Text excerpt >>
————————

Falling Short on the Economic Stimulus: We Are Live at the Wall Street Journal...
Senator-to-Be Scott Brown and Health Care Reform

Marty Feldstein's Take on Obama's First Year

Paired with my article:

What's Wrong With the Economy: Unlike previous recessions, the current downturn was not caused by Federal Reserve tightening and therefore couldn't be reversed by lowering interest rates. President Obama was correct to conclude that boosting economic activity required a fiscal stimulus. Unfortunately, despite the talented team of economists in the administration, most of the president's economic policies have done little to help the problem. And indeed, many of these policies have created even more problems than they solved.

For starters, the president allowed congressional Democrats to design the $787 billion stimulus package. The result was an unnecessarily large increase in the national debt for a very modest rise in gross domestic product.... Only about one-fourth of the nearly $800 billion will be used for government spending that adds directly to GDP. In contrast, the funds given to households will be largely saved or used to pay down existing debts. And the dollars that went to state governments relieved pressure to use their "rainy day" funds or levy temporary tax increases...

[This last seems to me to be wrong: the "rainy day" funds are wrong--and temporary state tax increases or further spending cuts would have been even more damaging to the economy: Fifty little Herbert Hoovers, after all...]

Congress and the president could have gotten more stimulus from accelerating the repairing and replacing of equipment in the civilian and defense sectors.... Other programs by the administration have had similar failings. "Cash for clunkers," for instance, was successful in raising auto buying and gave a temporary boost to GDP, since two-thirds of the third-quarter GDP rise was motor-vehicle production. The credit for first-time home buyers also gave a temporary boost to the housing market. But both programs just borrowed demand from the future....

————————

Source excerpt >>
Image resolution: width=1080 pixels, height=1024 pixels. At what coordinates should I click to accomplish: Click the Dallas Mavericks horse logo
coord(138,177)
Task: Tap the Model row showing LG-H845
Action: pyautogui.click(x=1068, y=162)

————————

Task set >>
1) Write out the part of the Feldstein commentary that begins at the words "Congress and the" and stops after the words "from the future....".
2) Rewrite the paragraph of the Feldstein commentary that begins "For starters, the president allowed" as a short bulleted list that keeps its main facts.
3) In the Feldstein commentary, what share of the third-quarter GDP rise was motor-vehicle production?
The lines are separate material from the Feldstein commentary.

The responses >>
1)
Congress and the president could have gotten more stimulus from accelerating the repairing and replacing of equipment in the civilian and defense sectors.... Other programs by the administration have had similar failings. "Cash for clunkers," for instance, was successful in raising auto buying and gave a temporary boost to GDP, since two-thirds of the third-quarter GDP rise was motor-vehicle production. The credit for first-time home buyers also gave a temporary boost to the housing market. But both programs just borrowed demand from the future....

2)
- The president let congressional Democrats design the $787 billion stimulus package.
- The result was an unnecessarily large increase in the national debt for a very modest rise in GDP.
- Only about one-fourth of the nearly $800 billion will go to government spending that adds directly to GDP.
- Funds given to households will be largely saved or used to pay down existing debts.
- Money sent to state governments relieved pressure on them to use "rainy day" funds or levy temporary tax increases.

3) Two-thirds.